[Start of Attachment]
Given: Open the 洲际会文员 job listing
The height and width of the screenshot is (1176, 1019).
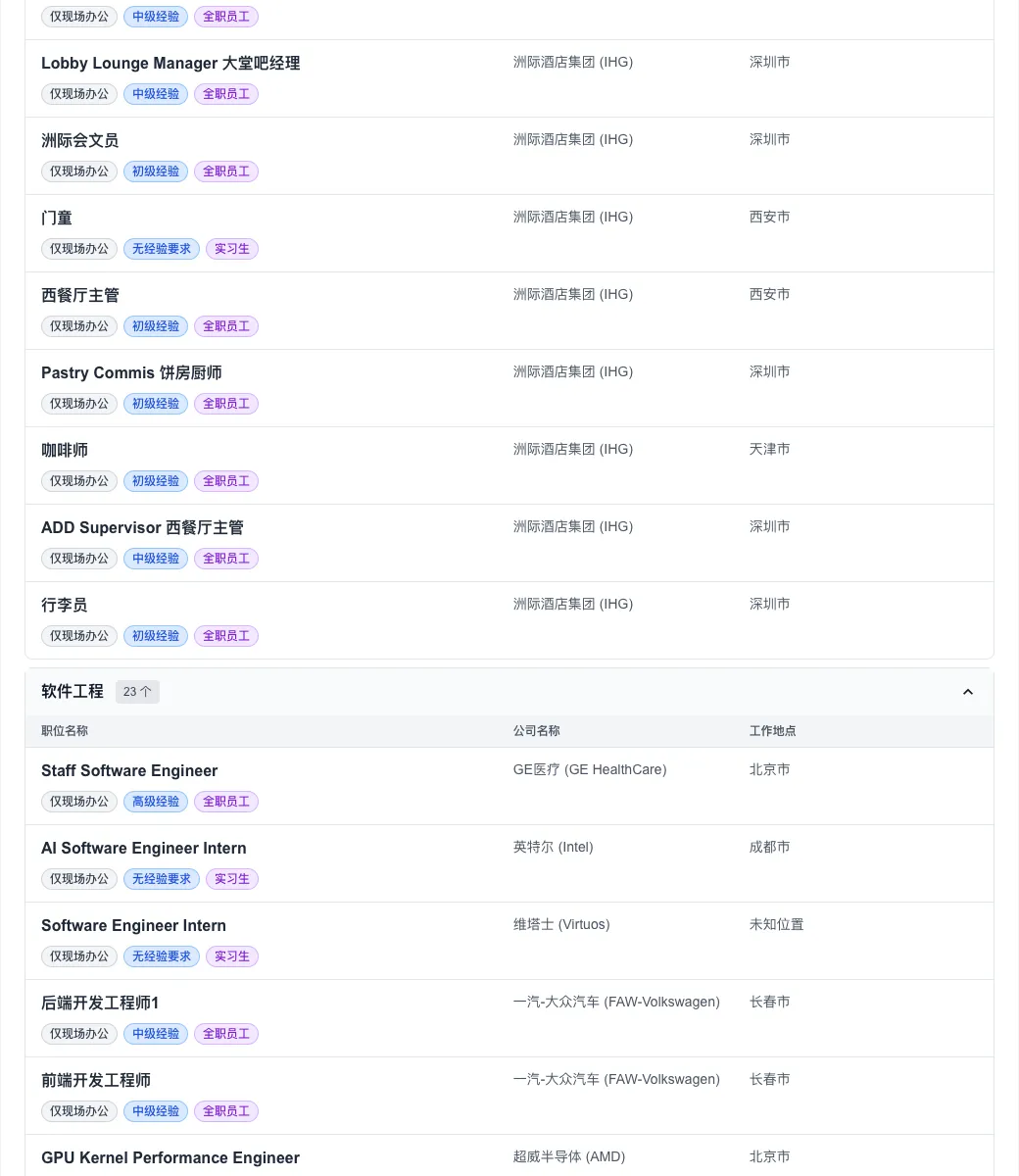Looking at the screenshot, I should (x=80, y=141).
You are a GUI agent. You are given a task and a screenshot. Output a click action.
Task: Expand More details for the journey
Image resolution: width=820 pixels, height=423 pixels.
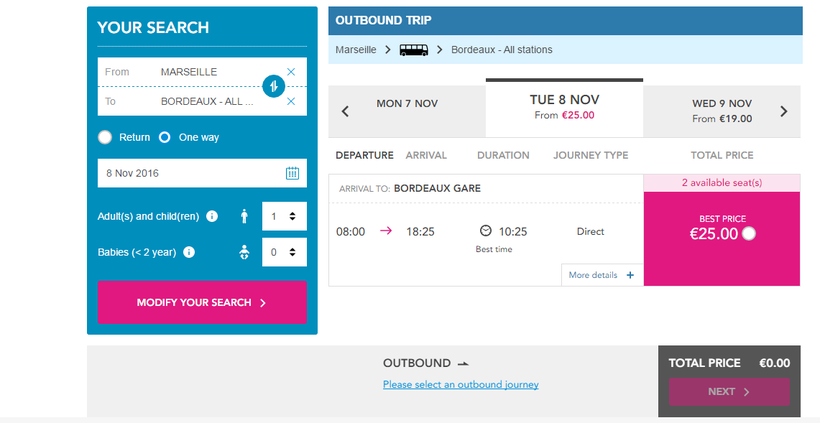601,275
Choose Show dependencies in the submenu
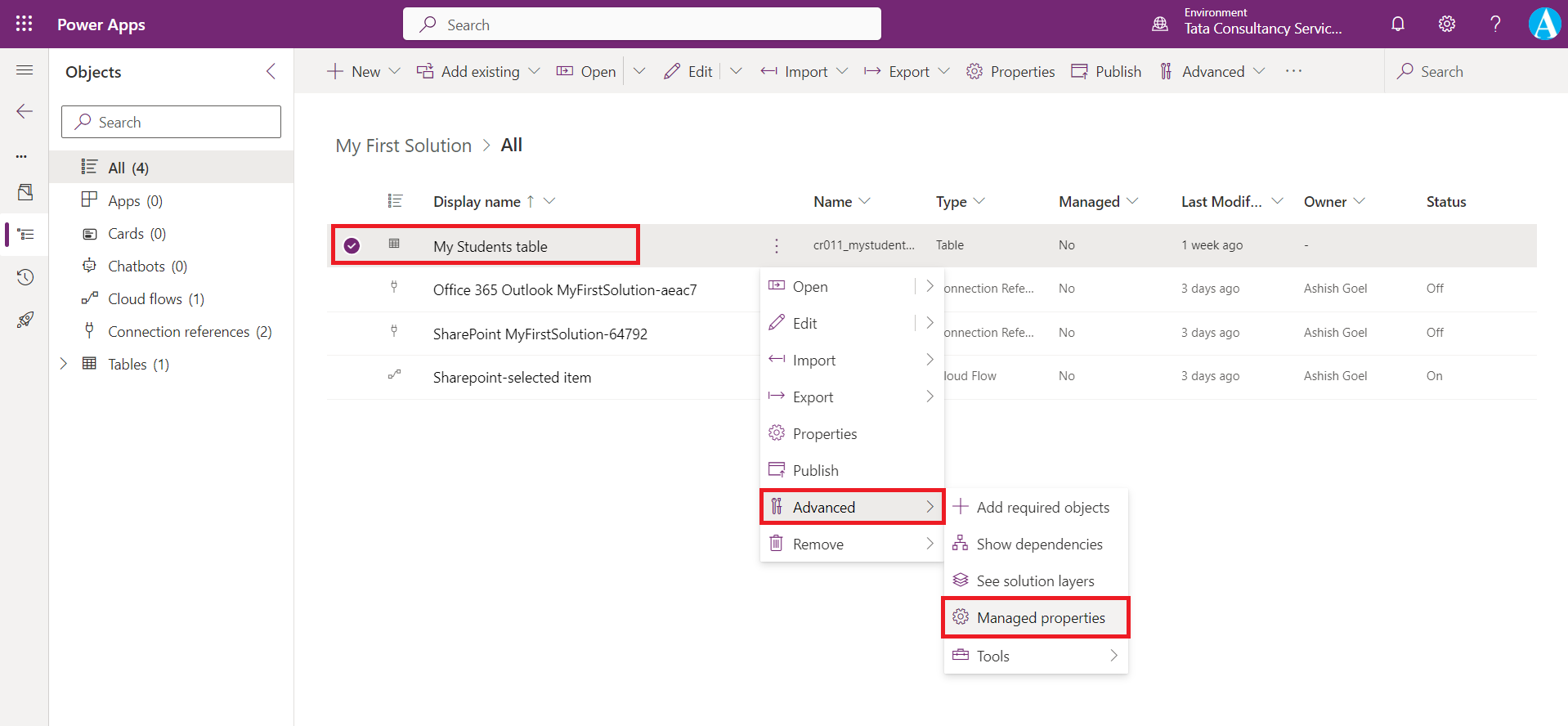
[End of Attachment]
[Start of Attachment]
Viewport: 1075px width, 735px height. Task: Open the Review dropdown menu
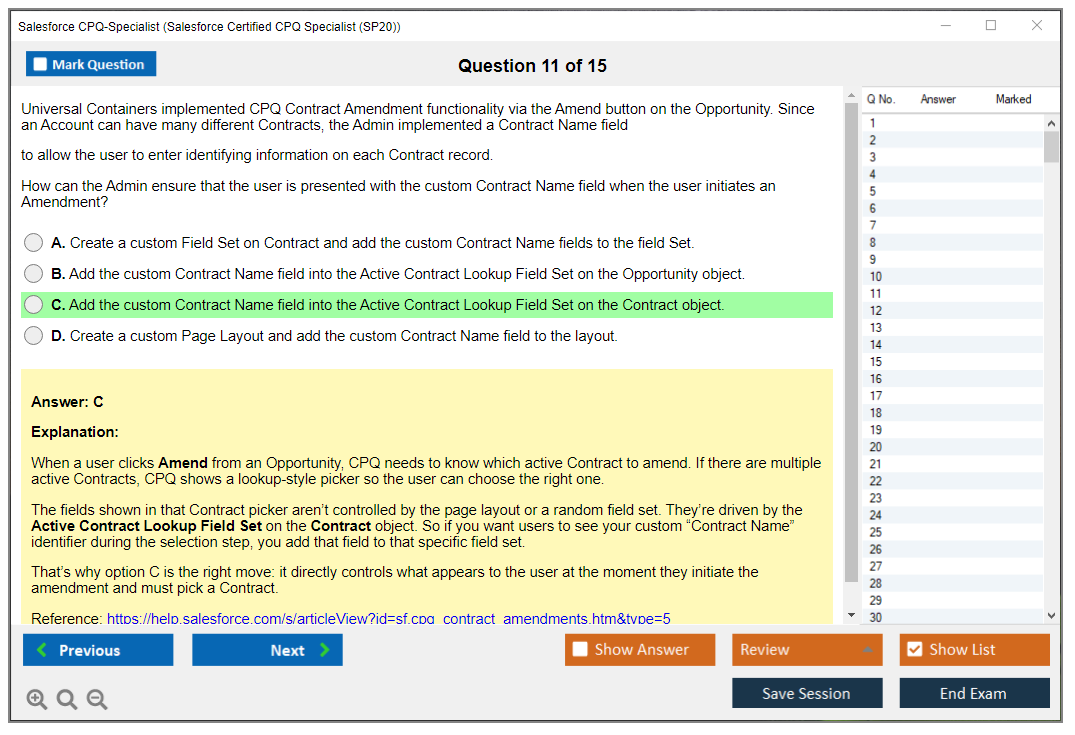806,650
[End of Attachment]
[Start of Attachment]
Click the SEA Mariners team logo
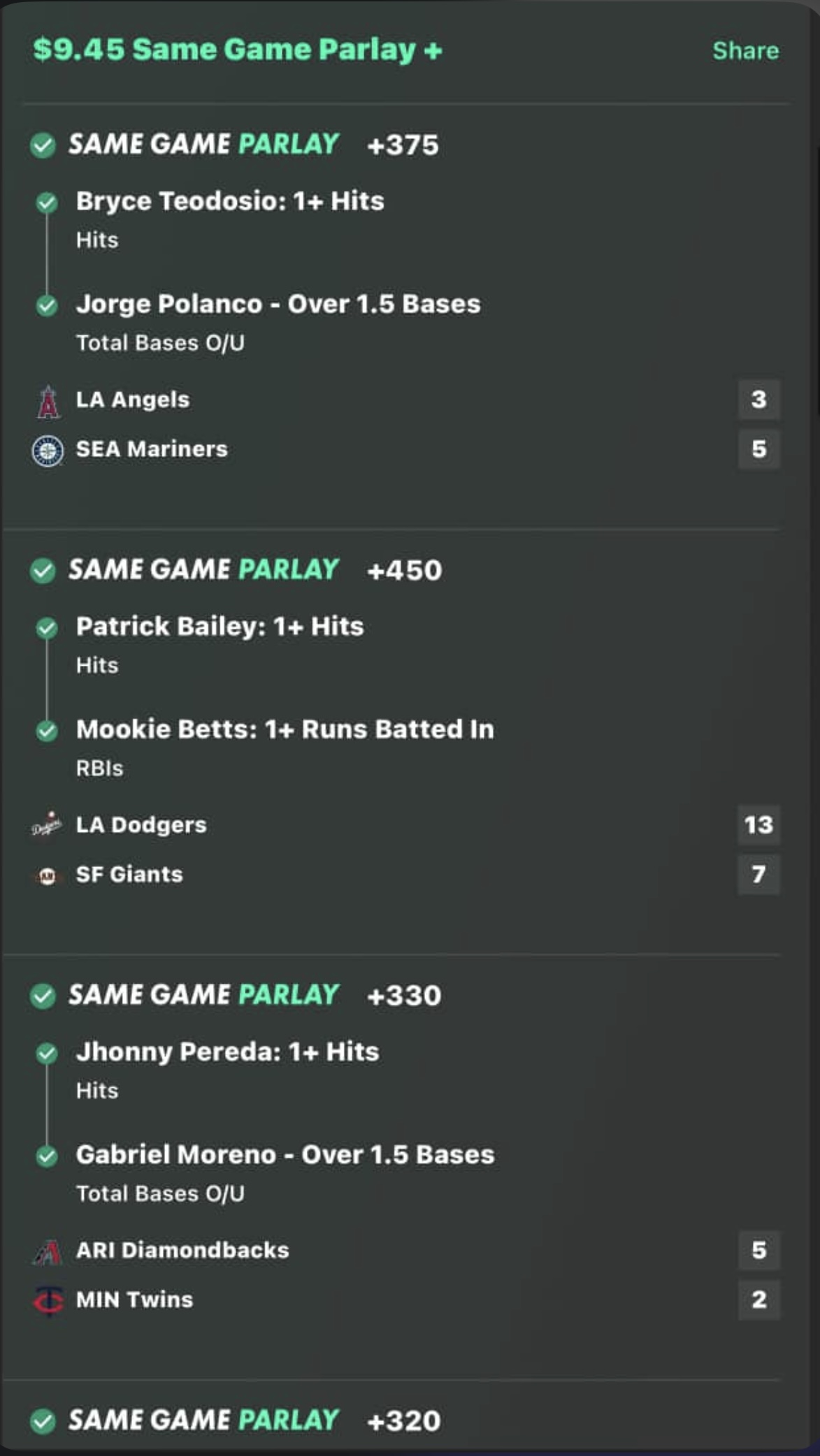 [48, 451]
[End of Attachment]
* Task objective
Your answer should be the exact lines above from the one containing "Task: Expand More details for the journey" through the one containing "Choose Show dependencies in the submenu", with both end lines kept and the pictures removed, please.

* Result of this exercise
Task: Expand More details for the journey
Image resolution: width=820 pixels, height=423 pixels.
601,275
Choose Show dependencies in the submenu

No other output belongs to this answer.